We're running latest Drill 1.6.

Andrey

Re: query pushdown into HBase subscan

Posted by Jason Altekruse <ja...@dremio.com>.
The constant folding feature is turned on by default (and can be disabled
with planner.enable_constant_folding).

It should be able to work with UDFs, as it has access to all of the same
function definitions as our standard resolution/evaluation during full
execution.

In the plan that includes the full scan, in the filter above the scan does
your expression appear as written (i.e convert_from(...) =
hash_to_long('key_part1')), or has the right hand side been reduced to a
constant value?

The next thing that would probably be good to debug would be pre-computing
the right hand side and seeing if that gets pushed down.




Jason Altekruse
Software Engineer at Dremio
Apache Drill Committer

On Tue, May 31, 2016 at 5:04 PM, Aditya <ad...@gmail.com> wrote:

> Hi Andrey,
>
> Drill currently does require a constant value on the right hand side of a
> comparison operator to pushdown the filter.
>
> I believe that Jason had worked on constant folding feature which would
> evaluate a constant expression during planning phase and rewrite the plan
> to replace the expression with the corresponding constant value.
>
> Not sure if that works with UDFs as well.
>
> Jason?
>
> On Tue, May 31, 2016 at 3:54 PM, Andrey Gusev <an...@siftscience.com>
> wrote:
>
> > Hello Drill,
> >
> > We're noticing somewhat of an odd behavior with the following query
> > against HBase table.
> >
> > They key of the table is roughly speaking
> > *8byteHash(string1)8byteHash(string2)*
> >
> >
> > SELECT CONVERT_FROM(BYTE_SUBSTR(row_key, 1, 8), 'BIGINT') p1_long, ...
> from {table}
> > WHERE CONVERT_FROM(BYTE_SUBSTR(row_key, 1, 8), 'BIGINT_BE') =
> hash_to_long('key_part1') limit 10
> >
> > The query does seem to work correctly in terms of result set but times
> out
> > on larger tables.
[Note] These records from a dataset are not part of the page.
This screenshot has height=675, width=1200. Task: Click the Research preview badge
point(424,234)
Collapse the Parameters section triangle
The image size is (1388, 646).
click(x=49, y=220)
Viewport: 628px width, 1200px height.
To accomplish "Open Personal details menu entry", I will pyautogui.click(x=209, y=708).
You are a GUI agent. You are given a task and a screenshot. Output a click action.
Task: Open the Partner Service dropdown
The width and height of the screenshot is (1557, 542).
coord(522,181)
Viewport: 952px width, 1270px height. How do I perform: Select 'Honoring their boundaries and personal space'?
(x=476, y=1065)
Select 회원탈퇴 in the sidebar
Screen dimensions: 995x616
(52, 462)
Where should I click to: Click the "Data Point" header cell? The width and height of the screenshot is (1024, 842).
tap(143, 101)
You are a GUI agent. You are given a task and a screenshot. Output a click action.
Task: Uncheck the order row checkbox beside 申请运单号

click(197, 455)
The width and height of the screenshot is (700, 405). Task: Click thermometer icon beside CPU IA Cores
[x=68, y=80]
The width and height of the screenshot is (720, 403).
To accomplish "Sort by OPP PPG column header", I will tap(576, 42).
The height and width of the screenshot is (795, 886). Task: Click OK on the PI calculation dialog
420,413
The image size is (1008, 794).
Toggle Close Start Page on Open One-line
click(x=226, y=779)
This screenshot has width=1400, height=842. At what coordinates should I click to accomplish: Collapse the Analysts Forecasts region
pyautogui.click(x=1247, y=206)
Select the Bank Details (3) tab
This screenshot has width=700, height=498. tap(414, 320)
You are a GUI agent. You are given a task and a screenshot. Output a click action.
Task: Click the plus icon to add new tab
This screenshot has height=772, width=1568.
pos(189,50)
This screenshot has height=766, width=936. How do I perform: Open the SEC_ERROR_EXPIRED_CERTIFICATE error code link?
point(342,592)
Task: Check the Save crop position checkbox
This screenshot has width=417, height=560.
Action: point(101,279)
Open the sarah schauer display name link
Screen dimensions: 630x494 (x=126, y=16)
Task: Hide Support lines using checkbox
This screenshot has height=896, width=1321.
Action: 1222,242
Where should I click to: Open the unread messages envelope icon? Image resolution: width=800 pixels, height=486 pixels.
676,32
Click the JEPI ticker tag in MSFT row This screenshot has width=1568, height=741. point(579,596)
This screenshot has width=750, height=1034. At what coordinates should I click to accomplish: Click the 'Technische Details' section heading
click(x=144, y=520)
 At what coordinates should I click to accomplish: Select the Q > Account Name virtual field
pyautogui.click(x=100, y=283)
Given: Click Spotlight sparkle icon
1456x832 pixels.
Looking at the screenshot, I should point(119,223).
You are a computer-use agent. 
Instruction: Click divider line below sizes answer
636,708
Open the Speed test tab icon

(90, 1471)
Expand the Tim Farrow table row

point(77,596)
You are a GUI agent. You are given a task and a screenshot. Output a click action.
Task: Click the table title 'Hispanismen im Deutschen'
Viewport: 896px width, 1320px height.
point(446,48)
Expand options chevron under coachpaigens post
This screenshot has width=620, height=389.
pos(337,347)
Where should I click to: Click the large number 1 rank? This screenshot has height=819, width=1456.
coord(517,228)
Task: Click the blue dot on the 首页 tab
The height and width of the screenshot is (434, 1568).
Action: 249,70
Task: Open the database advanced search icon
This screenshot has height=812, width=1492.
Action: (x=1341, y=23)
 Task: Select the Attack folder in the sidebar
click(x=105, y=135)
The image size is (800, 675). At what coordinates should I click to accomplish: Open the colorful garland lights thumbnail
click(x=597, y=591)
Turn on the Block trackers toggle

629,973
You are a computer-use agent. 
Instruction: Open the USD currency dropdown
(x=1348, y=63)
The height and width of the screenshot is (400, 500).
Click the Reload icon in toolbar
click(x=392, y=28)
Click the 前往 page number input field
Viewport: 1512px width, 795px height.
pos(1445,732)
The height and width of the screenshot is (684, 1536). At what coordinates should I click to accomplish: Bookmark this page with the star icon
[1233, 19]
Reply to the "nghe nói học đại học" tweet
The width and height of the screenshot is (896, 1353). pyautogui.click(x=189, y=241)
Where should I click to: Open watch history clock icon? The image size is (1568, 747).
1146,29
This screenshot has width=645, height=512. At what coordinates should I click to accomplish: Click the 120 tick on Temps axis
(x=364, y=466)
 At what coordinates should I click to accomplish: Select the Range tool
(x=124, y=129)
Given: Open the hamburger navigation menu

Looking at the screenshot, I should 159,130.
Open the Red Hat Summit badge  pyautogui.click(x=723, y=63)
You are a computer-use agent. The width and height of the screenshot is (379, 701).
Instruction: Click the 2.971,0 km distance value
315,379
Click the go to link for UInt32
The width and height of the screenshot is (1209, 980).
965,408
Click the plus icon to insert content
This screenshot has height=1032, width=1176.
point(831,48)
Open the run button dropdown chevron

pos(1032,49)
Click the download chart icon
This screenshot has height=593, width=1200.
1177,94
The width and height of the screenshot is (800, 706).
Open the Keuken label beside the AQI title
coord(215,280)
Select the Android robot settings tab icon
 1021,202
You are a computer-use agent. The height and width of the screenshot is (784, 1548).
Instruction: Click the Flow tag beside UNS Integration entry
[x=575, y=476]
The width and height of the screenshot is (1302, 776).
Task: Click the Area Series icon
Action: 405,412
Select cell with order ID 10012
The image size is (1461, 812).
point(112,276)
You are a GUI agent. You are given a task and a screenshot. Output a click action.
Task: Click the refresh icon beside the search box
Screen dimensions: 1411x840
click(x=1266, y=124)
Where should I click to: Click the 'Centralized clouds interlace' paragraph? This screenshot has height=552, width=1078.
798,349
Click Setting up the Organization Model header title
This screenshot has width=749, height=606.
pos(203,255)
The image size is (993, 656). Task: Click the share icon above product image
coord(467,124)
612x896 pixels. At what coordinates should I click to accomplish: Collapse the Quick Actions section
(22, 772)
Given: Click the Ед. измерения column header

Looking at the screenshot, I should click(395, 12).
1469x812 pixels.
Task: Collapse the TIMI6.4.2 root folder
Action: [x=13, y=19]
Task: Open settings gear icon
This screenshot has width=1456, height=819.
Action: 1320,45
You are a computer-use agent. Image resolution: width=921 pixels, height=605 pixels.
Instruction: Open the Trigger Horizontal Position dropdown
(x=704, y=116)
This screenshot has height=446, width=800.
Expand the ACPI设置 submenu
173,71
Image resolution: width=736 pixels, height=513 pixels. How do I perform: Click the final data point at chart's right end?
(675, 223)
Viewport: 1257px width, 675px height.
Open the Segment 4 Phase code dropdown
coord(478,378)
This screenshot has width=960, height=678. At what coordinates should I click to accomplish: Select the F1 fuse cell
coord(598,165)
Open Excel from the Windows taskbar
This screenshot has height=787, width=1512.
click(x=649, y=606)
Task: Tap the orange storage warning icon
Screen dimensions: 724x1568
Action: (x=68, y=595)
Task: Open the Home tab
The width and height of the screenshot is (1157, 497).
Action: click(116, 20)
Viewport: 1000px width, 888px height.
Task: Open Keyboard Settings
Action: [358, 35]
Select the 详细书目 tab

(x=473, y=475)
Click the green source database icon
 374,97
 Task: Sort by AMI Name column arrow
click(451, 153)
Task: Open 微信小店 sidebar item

The hash_to_long is udf that I wrote that converts a
> > string to long such that the above equality can be satisfied.
> >
> > It appears that it doesn't push down this into subscan (i.e. prefix HBase
> > scan) - while the operator profile shows HBASE_SUB_SCAN:
> >
> > [image: Inline image 1]
> >
> > The physical plan start with unconstrained full table scan:
> >
> > Scan(groupscan=[HBaseGroupScan [HBaseScanSpec=HBaseScanSpec
> [tableName={table}, startRow=null, stopRow=null, filter=null],
> >
> >
> > How can we force the where clause to be reflected into scan bounds?
> >
> > We're running latest Drill 1.6.
> >
> > Andrey
> >
>

Re: query pushdown into HBase subscan

Posted by Aditya <ad...@gmail.com>.
Hi Andrey,

Drill currently does require a constant value on the right hand side of a
comparison operator to pushdown the filter.

I believe that Jason had worked on constant folding feature which would
evaluate a constant expression during planning phase and rewrite the plan
to replace the expression with the corresponding constant value.

Not sure if that works with UDFs as well.

Jason?

On Tue, May 31, 2016 at 3:54 PM, Andrey Gusev <an...@siftscience.com>
wrote:

> Hello Drill,
>
> We're noticing somewhat of an odd behavior with the following query
> against HBase table.
>
> They key of the table is roughly speaking
> *8byteHash(string1)8byteHash(string2)*
>
>
> SELECT CONVERT_FROM(BYTE_SUBSTR(row_key, 1, 8), 'BIGINT') p1_long, ... from {table}
> WHERE CONVERT_FROM(BYTE_SUBSTR(row_key, 1, 8), 'BIGINT_BE') = hash_to_long('key_part1') limit 10
>
> The query does seem to work correctly in terms of result set but times out
> on larger tables. The hash_to_long is udf that I wrote that converts a
> string to long such that the above equality can be satisfied.
>
> It appears that it doesn't push down this into subscan (i.e. prefix HBase
> scan) - while the operator profile shows HBASE_SUB_SCAN:
>
> [image: Inline image 1]
>
> The physical plan start with unconstrained full table scan:
>
> Scan(groupscan=[HBaseGroupScan [HBaseScanSpec=HBaseScanSpec [tableName={table}, startRow=null, stopRow=null, filter=null],
>
>
> How can we force the where clause to be reflected into scan bounds?
>
> We're running latest Drill 1.6.
>
> Andrey
>